By Elizabeth R. Miller, Knight Foundation
A restaurant on a construction-filled street is doing more than serving up Vietnamese food in St. Paul. It’s quickly becoming a case study for how the arts can create a sense of place. Mai Village sits squarely at the heart of the bustling five-block area known as “Little Mekong” near Minnesota’s State Capitol. Though a local favorite, owners feared that patrons would be scared off by the construction that will make its corner a prominent stop on the Central Corridor light rail line eventually connecting the Twin Cities.
But a partnership with Irrigate, which enlists the city’s cultural community in making positive physical, economic and social impacts, is helping prevent that scenario. It brought a local cabaret artist, Mira Kehoe, to perform her “Jazz on the Line” show in the restaurant as an experiment to increase dinner patronage. It worked. Mai Village’s owners say they saw a 40 to 50 percent increase in revenue on nights Kehoe performed and are now contracting with her to perform into the future. The restaurant also is hosting other groups like Happy Cabaret and Soullections, which perform live music.
The performances are examples of how local artists are working with businesses to boost the community’s cultural vibrancy and bring shoppers back to the avenue during construction. Knight’s Vice President/Arts, Dennis Scholl, explains this is creative placemaking. He defines it as “art, culture and creativity, expressed powerfully through a specific place, that can create vibrancy,” and it’s already finding a home in St. Paul. Irrigate, a partnership of Springboard for the Arts, the City of St. Paul and Twin Cities LISC, was designed to help further the concept. So far it has trained more than 300 local artists to collaborate with businesses, community groups and organizations. The project was one of the first and largest awards made by ArtPlace America, a collaboration of 10 leading regional and national foundations (including Knight), federal agencies and banks working to accelerate creative placemaking.
St. Paul’s arts leaders also hope the area along University Avenue can become a home-base district for the community’s creative industry. The so-called “Creative Enterprise Zone” is envisioned as a place for painters, photographers and designers to take up residency in old industrial buildings and also create shared co-working spaces.Along St. Paul’s Central Corridor there are more than two dozen projects that address pressing issues with the goal of encouraging cultural vitality and fueling economic growth. Along bus stops in Frogtown, which sits adjacent to Little Mekong, sculptor Gita Ghei installed trees in pots made by teens. Downtown, two local artists painted the image of a traditional East Asian garden on a mural outside an Asian and Mexican fusion restaurant. Over a three-year period, Irrigate will cultivate between 30 and 50 similar projects. An interactive map shows completed and in progress projects, along with potential sites. The public can also submit ideas.St. Paul’s arts leaders also hope the area along University Avenue can become a home-base district for the community’s creative industry.

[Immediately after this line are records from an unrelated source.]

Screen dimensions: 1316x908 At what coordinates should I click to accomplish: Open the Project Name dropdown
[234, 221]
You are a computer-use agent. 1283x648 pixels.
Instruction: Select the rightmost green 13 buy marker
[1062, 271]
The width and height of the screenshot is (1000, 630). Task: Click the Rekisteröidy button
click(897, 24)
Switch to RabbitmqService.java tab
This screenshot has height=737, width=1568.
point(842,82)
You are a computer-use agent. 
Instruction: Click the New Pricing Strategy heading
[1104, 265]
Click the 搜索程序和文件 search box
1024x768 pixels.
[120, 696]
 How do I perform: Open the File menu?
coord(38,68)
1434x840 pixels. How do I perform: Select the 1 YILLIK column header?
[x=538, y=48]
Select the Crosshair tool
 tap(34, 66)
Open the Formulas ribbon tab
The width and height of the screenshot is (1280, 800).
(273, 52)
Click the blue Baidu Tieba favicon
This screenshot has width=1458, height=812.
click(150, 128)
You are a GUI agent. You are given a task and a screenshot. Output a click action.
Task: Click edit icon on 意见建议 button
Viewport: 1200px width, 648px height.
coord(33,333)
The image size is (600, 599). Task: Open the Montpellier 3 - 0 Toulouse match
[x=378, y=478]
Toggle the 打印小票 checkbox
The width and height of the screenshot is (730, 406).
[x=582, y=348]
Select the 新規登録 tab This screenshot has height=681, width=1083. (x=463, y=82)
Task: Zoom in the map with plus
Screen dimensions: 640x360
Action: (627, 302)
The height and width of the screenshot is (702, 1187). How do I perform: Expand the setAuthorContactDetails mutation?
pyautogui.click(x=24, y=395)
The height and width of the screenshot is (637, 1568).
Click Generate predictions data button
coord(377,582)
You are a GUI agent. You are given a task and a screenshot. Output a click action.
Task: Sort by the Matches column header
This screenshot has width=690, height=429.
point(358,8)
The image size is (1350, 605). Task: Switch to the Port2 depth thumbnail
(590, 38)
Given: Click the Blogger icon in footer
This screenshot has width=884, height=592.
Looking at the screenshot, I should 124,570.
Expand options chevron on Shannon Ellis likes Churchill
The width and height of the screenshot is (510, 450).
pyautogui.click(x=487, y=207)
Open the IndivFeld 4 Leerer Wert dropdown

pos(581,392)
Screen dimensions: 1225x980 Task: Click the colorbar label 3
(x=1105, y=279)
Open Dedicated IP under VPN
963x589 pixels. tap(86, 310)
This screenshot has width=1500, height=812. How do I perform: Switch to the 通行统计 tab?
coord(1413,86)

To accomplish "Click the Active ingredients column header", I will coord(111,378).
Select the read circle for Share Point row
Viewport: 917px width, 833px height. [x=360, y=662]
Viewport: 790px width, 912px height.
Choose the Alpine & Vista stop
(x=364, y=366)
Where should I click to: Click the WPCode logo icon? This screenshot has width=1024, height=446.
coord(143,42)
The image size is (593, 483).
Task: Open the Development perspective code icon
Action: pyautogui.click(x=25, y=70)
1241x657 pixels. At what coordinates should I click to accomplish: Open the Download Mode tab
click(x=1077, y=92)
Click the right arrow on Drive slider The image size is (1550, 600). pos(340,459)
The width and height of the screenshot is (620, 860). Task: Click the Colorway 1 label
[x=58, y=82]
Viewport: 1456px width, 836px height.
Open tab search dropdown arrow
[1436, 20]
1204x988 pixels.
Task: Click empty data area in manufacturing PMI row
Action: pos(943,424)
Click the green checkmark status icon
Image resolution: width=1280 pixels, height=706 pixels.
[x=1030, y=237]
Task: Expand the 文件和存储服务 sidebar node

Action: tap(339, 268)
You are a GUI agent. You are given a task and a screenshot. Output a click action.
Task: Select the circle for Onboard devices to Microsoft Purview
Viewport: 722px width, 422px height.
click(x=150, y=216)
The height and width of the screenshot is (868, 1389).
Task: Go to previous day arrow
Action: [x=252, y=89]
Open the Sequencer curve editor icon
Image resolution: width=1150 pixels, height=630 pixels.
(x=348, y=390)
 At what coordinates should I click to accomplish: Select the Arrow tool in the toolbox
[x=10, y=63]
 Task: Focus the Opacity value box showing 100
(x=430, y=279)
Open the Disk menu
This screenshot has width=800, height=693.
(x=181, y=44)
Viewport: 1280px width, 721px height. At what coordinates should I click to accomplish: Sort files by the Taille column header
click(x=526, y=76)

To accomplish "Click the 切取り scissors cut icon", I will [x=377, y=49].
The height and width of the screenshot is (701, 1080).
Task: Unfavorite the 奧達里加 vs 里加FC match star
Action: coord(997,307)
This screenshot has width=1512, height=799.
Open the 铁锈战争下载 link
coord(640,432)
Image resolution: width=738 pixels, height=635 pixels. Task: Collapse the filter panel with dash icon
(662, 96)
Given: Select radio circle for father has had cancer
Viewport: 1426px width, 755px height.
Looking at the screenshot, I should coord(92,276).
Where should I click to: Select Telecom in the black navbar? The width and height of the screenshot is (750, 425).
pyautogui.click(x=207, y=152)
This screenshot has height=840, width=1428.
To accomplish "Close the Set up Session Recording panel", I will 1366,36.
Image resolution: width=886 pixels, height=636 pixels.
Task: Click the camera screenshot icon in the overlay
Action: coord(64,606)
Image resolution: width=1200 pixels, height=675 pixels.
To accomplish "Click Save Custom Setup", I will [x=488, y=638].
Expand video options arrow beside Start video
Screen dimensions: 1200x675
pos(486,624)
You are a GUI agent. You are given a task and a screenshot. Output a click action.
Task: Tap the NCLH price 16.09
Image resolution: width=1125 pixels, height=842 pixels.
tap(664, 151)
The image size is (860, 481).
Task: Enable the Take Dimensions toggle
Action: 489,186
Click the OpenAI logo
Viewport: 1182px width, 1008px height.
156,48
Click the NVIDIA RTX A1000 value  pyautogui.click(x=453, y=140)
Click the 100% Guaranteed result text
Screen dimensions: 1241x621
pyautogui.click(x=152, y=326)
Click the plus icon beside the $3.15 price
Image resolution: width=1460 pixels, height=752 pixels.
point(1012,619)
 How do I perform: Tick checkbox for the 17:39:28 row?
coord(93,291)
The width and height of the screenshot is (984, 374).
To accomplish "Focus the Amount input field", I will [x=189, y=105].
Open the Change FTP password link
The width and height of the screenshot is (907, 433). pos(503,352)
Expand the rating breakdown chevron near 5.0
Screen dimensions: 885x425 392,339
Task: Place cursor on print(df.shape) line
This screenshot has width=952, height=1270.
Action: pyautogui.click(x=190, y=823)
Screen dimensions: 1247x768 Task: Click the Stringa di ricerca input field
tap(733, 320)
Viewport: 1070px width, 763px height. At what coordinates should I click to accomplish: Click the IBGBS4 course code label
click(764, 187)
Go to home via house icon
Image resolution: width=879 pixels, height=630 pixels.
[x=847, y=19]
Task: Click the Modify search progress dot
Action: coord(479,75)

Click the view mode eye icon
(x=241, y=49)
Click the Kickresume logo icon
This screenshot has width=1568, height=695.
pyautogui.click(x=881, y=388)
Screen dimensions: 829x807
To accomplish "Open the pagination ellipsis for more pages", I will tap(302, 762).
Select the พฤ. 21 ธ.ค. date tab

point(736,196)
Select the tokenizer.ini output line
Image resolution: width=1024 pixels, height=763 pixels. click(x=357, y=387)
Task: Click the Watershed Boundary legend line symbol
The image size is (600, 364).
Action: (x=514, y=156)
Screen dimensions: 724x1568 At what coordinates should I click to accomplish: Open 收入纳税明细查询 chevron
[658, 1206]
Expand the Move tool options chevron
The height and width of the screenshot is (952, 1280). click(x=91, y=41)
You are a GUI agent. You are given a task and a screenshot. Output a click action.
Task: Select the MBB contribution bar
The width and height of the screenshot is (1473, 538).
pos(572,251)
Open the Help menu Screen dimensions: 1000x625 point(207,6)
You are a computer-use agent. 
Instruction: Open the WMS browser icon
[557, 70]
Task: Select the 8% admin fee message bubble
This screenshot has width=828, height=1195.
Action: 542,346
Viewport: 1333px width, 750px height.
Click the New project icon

The cultural improvements along the corridor mirror the community’s overall efforts to engage more people in the arts. St. Paul created and launched the now national Community Supported Art program, where much like the similar farm-share program, local artists receive a commission to create “shares” for members of the community to purchase. In return, members of the community receive boxes or portfolios of the artwork in the hopes it will encourage them to become long-term collectors.
It’s now in nearly 30 other communities across the country. Residents love the program because they know the money is going directly to the artists, said Laura Zabel, the executive director at Springboard for the Arts, which took the program national withKnight’s support. Another draw: the program is designed to be an open and self-sustaining program, which can be unusual for the arts.
“We were very intentional and deliberate about being open with the idea and letting our partners take it over in each community,” Zabel said. “What we created was a way to convene people with common interests in the arts so that they could come together, meet each other and support the work of their local artists.”
Creative placemaking is part of Knight Foundation’s strategy in St. Paul. “When people hear the term creative placemaking, I want them to think of St. Paul,” says Knight’s Program Director in St. Paul, Polly Talen. “Because of its ability to help transform communities, creative placemaking has been, and will remain, a central focus of the work happening along the Central Corridor. We look forward to exploring how the intersection of arts and economic development can help strengthen this community.”